Purpose/Objective: The aim of this study is to investigate the ability of depletion of diesel exhaust particles to attenuate adverse effects of diesel exhaust on lung function and on allergic responses. Hypotheses: Hypothesis 1: Allergen-specific immune response (specific IgG4, etc; relevant responses in DNA methylation and proteomics) in allergen-challenged airways in sensitized individuals is increased by diesel exhaust "synergy". Hypothesis 2: Synergistic responses will be greater in asthmatics than in non-asthmatics. Hypotheses 3: Synergy is attributable to the particulate fraction of DE (i.e. is normalized by particle depletion). Justification: Diesel exhaust consists of both gaseous and particulate air pollutants. In recent studies, cardiovascular effects seem attenuated when the particulate portion is removed. We would like to know if that is true for respiratory and immunological endpoints. Understanding these changes may help us prevent health problems associated with air pollution in the future. Research Method: Blinded crossover experiment between four conditions (DE and allergen, PDDE and allergen, FA and allergen, FA and saline), randomized and counter-balanced to order. Each condition will be separated by a 4-week washout period. An inhaled allergen or saline challenge is delivered after each exposure (DE, PDDE, or FA). 24 h post challenge, airway reactivity will be assessed with a methacholine challenge. 48 h post challenge, bronchoalveolar lavage (BAL), airway brushes and tissue biopsies will be obtained for analysis of immune activation. Nasal lavage samples will also be collected to examine responses in the upper airways and blood and urine will be studied to examine systemic responses. Spirometry and methacholine challenge will be used to assess effects on airway function.

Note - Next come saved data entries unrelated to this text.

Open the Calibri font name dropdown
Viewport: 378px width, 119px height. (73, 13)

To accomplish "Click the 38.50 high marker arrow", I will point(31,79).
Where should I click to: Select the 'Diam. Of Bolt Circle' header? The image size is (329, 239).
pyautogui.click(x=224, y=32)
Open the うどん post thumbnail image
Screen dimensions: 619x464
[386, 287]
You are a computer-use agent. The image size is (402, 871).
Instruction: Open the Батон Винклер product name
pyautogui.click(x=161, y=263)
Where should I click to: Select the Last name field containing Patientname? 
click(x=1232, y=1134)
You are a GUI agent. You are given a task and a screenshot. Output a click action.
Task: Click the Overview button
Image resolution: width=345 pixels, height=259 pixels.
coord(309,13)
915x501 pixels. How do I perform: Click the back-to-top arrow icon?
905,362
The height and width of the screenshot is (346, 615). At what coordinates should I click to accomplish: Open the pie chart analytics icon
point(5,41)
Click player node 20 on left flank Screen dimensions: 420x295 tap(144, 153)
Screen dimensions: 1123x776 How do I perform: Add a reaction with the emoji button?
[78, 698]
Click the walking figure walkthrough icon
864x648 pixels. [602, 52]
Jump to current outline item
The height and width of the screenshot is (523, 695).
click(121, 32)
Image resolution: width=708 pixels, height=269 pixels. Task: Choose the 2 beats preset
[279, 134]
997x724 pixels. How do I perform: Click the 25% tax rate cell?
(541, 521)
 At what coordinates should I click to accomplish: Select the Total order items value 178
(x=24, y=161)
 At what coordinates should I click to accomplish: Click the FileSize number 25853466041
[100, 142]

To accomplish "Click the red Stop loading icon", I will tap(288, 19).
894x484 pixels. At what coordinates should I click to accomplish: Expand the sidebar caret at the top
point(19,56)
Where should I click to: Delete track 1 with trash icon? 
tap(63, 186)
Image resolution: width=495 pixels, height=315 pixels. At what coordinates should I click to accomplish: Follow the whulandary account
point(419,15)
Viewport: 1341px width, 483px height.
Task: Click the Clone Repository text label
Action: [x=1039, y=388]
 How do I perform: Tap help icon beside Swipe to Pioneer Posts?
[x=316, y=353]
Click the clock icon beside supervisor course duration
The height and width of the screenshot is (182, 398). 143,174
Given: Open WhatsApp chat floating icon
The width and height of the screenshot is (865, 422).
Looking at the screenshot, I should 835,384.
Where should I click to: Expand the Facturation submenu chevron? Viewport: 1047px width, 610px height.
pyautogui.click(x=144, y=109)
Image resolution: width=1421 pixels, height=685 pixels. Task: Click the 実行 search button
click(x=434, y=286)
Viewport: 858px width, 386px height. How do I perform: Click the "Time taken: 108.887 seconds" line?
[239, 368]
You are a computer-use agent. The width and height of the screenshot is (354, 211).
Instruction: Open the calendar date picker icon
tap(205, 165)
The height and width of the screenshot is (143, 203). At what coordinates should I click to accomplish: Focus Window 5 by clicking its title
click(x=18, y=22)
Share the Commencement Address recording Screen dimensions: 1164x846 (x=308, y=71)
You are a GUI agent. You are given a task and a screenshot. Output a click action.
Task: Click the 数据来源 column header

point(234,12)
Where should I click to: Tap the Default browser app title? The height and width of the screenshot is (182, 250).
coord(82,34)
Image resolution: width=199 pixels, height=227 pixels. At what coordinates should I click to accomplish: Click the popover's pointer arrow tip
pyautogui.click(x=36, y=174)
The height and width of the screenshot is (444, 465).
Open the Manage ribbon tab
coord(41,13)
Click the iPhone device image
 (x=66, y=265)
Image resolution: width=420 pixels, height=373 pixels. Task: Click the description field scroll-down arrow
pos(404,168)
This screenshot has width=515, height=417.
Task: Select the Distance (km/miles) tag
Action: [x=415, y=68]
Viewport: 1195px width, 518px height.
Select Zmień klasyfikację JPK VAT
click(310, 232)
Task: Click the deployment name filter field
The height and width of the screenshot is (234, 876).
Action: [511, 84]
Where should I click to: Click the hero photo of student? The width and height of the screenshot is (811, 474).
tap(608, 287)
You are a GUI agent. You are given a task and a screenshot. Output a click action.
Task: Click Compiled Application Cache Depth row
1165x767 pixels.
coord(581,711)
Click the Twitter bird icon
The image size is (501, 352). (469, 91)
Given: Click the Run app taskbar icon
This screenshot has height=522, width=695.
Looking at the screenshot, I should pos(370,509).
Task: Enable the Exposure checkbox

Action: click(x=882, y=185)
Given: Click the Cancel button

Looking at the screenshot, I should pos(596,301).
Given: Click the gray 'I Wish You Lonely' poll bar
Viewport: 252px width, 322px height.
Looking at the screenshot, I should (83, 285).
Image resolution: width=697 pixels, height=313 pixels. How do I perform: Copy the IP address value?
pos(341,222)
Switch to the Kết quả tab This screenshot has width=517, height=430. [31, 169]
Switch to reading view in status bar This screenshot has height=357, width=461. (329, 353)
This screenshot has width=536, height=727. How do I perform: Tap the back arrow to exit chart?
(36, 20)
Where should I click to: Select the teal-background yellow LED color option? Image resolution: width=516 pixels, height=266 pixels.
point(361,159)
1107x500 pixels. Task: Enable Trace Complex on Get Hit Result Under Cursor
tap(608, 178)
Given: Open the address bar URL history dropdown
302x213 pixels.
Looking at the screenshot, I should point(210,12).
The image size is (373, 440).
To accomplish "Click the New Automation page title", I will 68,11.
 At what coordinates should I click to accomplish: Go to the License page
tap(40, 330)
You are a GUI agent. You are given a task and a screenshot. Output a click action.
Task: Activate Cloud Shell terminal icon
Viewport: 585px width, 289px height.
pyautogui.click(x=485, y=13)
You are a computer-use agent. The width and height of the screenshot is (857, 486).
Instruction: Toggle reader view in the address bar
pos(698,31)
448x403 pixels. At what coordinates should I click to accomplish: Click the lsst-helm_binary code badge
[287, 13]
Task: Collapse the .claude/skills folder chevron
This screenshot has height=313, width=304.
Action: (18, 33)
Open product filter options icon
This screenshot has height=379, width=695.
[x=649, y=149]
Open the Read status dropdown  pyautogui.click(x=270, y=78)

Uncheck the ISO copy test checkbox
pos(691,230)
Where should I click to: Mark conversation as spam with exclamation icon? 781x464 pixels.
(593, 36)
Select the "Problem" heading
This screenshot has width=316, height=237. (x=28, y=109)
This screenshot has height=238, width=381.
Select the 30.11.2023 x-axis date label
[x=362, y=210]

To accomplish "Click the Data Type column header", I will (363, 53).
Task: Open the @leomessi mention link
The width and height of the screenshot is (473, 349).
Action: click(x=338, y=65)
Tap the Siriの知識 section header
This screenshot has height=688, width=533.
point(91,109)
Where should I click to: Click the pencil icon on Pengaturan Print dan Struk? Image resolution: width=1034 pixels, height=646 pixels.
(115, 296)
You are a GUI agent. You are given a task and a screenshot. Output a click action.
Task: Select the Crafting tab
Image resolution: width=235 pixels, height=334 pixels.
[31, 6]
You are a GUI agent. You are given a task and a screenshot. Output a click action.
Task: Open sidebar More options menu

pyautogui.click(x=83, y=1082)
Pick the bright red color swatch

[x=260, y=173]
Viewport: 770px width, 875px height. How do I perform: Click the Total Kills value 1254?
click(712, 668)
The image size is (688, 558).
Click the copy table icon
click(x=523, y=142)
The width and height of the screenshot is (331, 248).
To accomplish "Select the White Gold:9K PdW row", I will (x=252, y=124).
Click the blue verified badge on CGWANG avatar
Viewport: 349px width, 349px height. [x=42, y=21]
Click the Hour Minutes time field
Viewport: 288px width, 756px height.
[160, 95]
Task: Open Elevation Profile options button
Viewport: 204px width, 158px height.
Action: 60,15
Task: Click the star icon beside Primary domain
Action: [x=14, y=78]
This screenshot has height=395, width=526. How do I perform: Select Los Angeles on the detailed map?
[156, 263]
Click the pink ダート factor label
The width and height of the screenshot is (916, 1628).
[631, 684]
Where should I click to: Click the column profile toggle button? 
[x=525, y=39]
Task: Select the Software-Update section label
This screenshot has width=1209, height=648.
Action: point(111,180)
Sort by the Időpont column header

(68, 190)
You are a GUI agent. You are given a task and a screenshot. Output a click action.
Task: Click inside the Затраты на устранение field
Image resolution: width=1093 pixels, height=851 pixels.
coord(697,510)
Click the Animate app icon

Th1/Th2 profile and IgE and IgG4 specific to the allergen used for allergen challenge will be assessed.

Determine if allergen-induced changes in DNA methylation within epithelial cells is augmented by DE (300 µg/m3 inhaled for two hours) and attenuated by PDDE.

Determine if allergen-induced changes in proteomic profile within epithelial cells is augmented by DE (300 µg/m3 inhaled for two hours) and attenuated by PDDE.

Inclusion Criteria: Age between 19 and 49 years Non-smoking Positive skin prick test for at least one of: birch, grass, or dust Exclusion Criteria: Using inhaled corticosteroids Pregnant or planning to be pregnant in the next 12 months / Breastfeeding Usage of bronchodilators more than three times per week. Co-morbidities (as assessed by the primary investigator) Taking part in other studies Unwilling to withhold bronchodilator, aspirin, anti-coagulant, antihistamine or decongestant medications or caffeine prior to testing procedures. FEV1(Forced expiratory volume in one second) < 70% predicted. Allergy to lidocaine, fentanyl, midazolam or salbutamol. Unstable asthma (i.e exacerbation in 2 weeks preceding testing)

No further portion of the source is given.